Tuesday, September 17, 2024

Alaska, Home of the Tall One

 

Denali:  Kuyokan Athabascan word meaning The High One or the Tall One.

My wife and I just spent 11 days in Alaska, not on a cruise either.  The original plan was to travel entirely by train and shuttle vans.  But I prefer to be in control, do not like crowds or being forced to spend untold hours with random strangers.  So, it’s best for me and other travelers that I rent a car.

We flew into Anchorage.  Took one guided tour from there to an abandoned mine site an hour or so northeast of Anchorage.  It was pretty much a “meh” day and my wife and I were regretting that we had not just gone back to Montana one more time.  

The next day we headed north toward Talkeetna on our own.   The first 50-60 miles was more “meh” and left us hoping it would get better.  And it did.  Finally, the mountains started to impress.  Fall colors were more vibrant as we drove farther north.  We arrived at the little tourist town of Talkeetna had lunch and then headed out for some dryland dog-sledding.  We were transported to Dallas Seavey’s Kennels. Seavey, six-time Iditarod champion, was not there but his team and his dogs were.  Seavey has a lot of dogs.  We got to meet most of them, which was great.  The handlers hitched four dogs up to a wheeled sled, showed us how to steer it and brake as needed and off we went.  It was a hoot and I highly recommend it if you’re ever in Alaska.

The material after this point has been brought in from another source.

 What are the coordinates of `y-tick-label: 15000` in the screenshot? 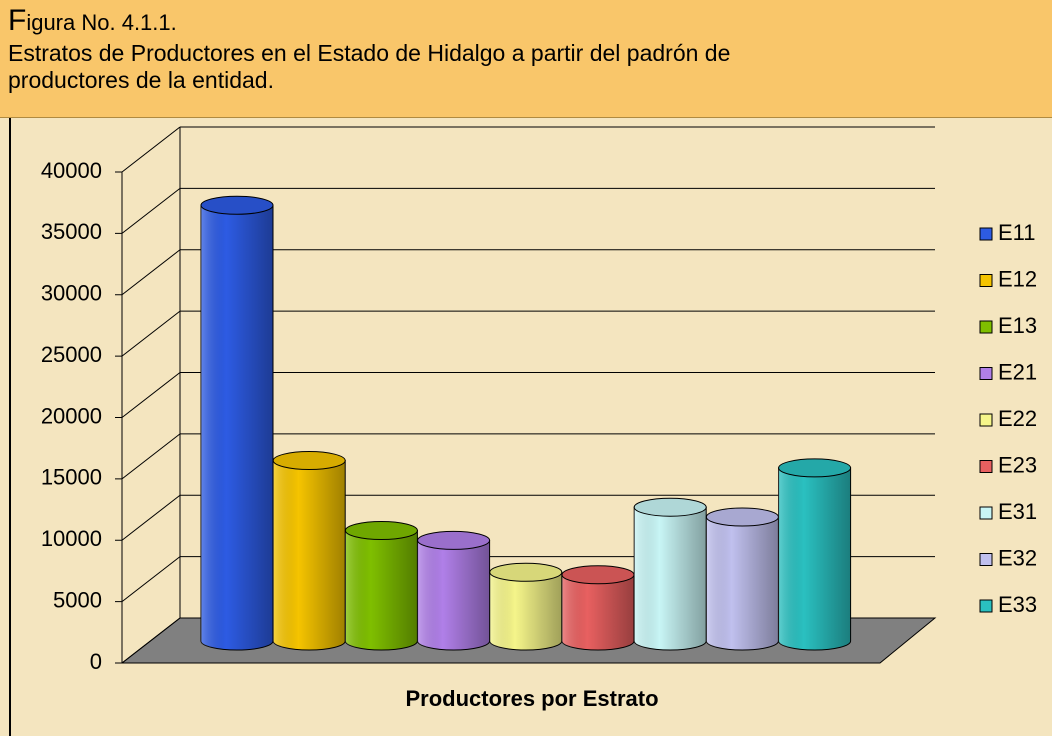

The next morning we took an airplane ride over Denali National Park and the clouds cleared enough that we flew over the summit of Mount Denali.  Definitely worth the time and a considerable amount of money.  That afternoon we drove north to the Denali Borough and the scenery did not disappoint.  The mountains are impressive, and it truly is a wilderness.   Few people and very little traffic.  My kind of place.  When we arrived at the park, there were more people but nothing like you would encounter at a big-name national park in the lower 48.

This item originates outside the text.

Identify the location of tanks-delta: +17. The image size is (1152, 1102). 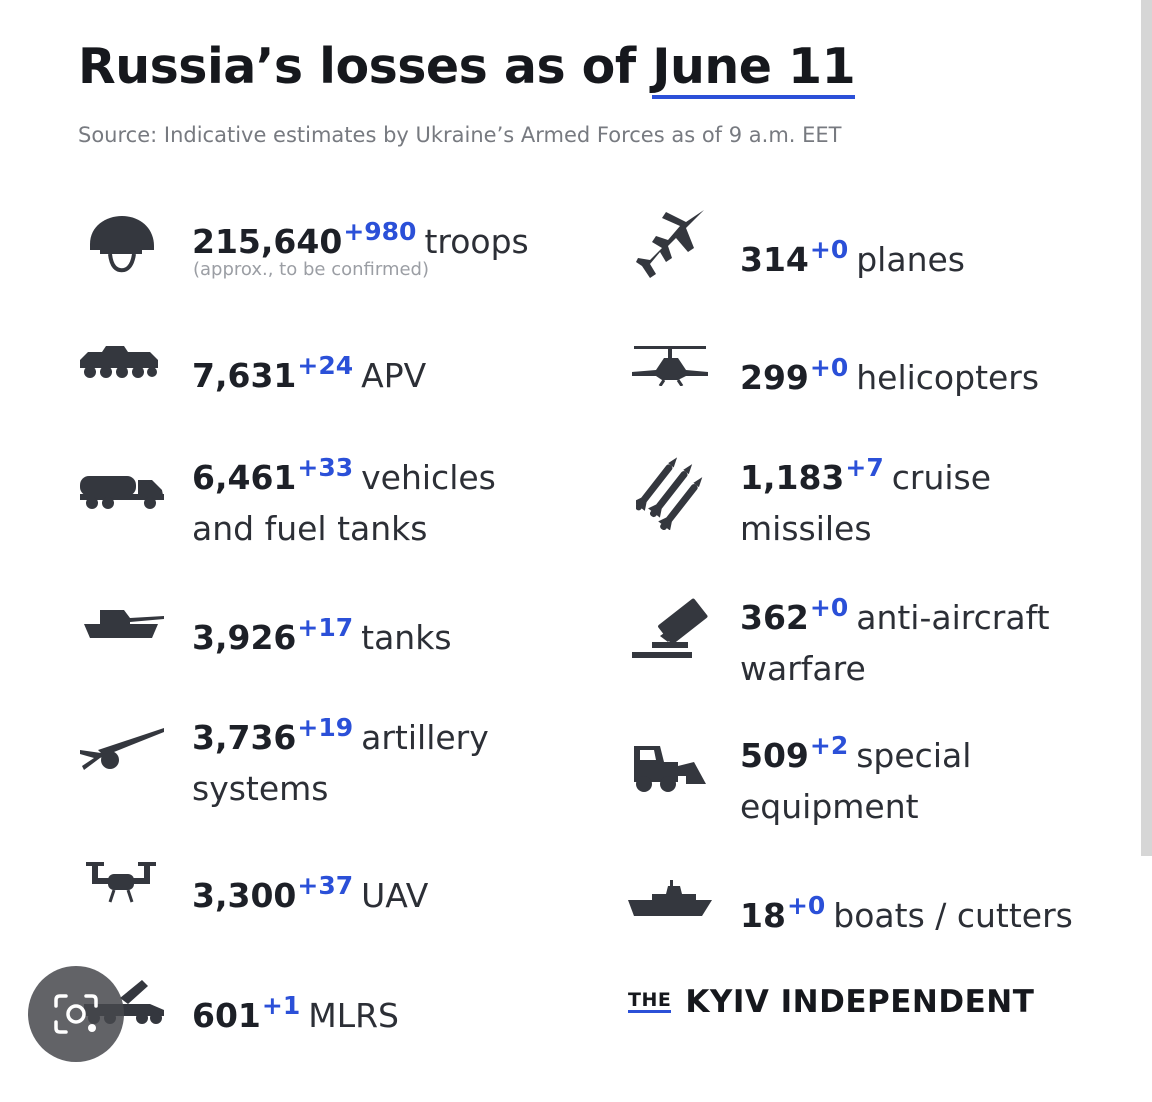
(326, 628).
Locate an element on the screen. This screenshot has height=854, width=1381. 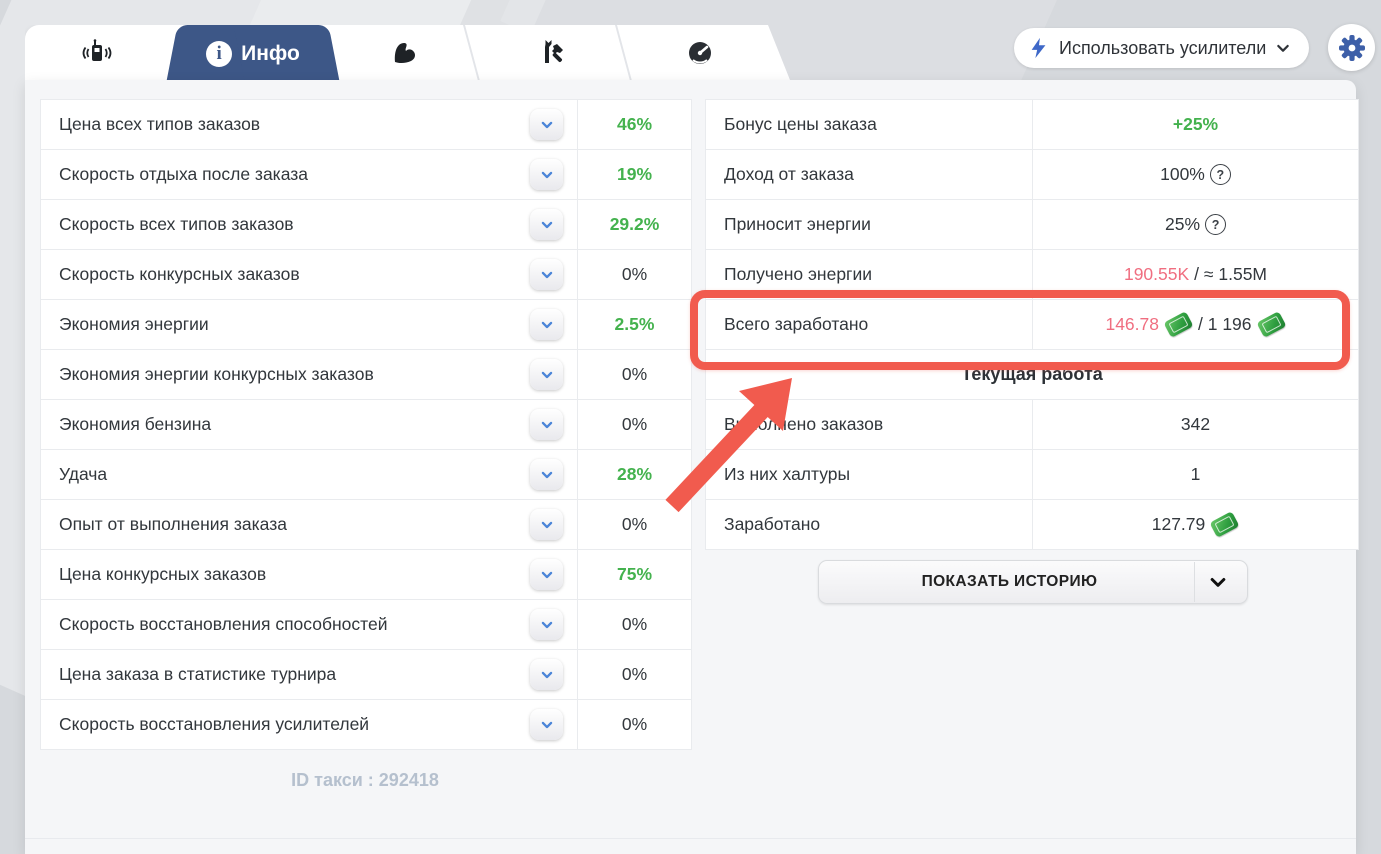
row-value: 19% is located at coordinates (634, 174).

The following day we were on a bus tour of the park.  You can only drive personal vehicles a certain distance into the park and from there it’s hike or take one of the park’s hop-on/hop-off shuttle buses.  Had we known about that option, we would not have taken the bus tour.  After announcing that she would not talk too much, the tour bus driver/guide proceeded to talk non-stop for the next 5 hours.  She was particularly fascinated by Arctic Ground Squirrels, so at least half of her ramblings were about those little critters.  The scenery was great, we saw Dall Sheep and Moose.  But, on a scale of 1-10, I’d only give it a 5.  Could have been an 8 or 9 with a less talking from the driver.

The next day, Saturday, we headed back south toward Girdwood which is about 35 miles the other side of Anchorage.  We stayed at the Alyeska Resort and I would definitely recommend it. 

Sunday morning we took a helicopter ride into the mountains and made two landings on glaciers.  It was my first time in a helicopter and it was great.  We got to see things you could only see from a helicopter and the glacier landings were an unforgettable experience.  Again, it cost some money but was well worth it.

We finished up our trip in Seward with a cruise around the Kenai Fjords National Park. It ranked up there with the dog-sledding and airplane ride, but the helicopter ride was the best.  Then it was back to Anchorage the next day and an early flight out the following morning.

Alaska was on our bucket list and I am glad we went.  We had a great time.  But Alaska is one and done for us.  It’s definitely worth seeing if you can afford the airplane and helicopter rides and if you’re up to handling as dog sled.  If not, then I would suggest taking an Alaska cruise.  I’m not a cruiser, but I would think it’s the best way for most folks to see Alaska.

Alaska would be a tough place to live.  The long winters and limited sunshine would get to me.  Unless you’re a big-time hunter or fisherman, I couldn’t see much reason for living up there.  It’s definitely not a place for everyone.  We lived in Montana and loved it.  But Alaska is a whole other world.  Even in my prime, I don’t think I would have enjoyed it much.  But I could say the same thing about most major cities in the lower 48, so maybe I’m just too picky.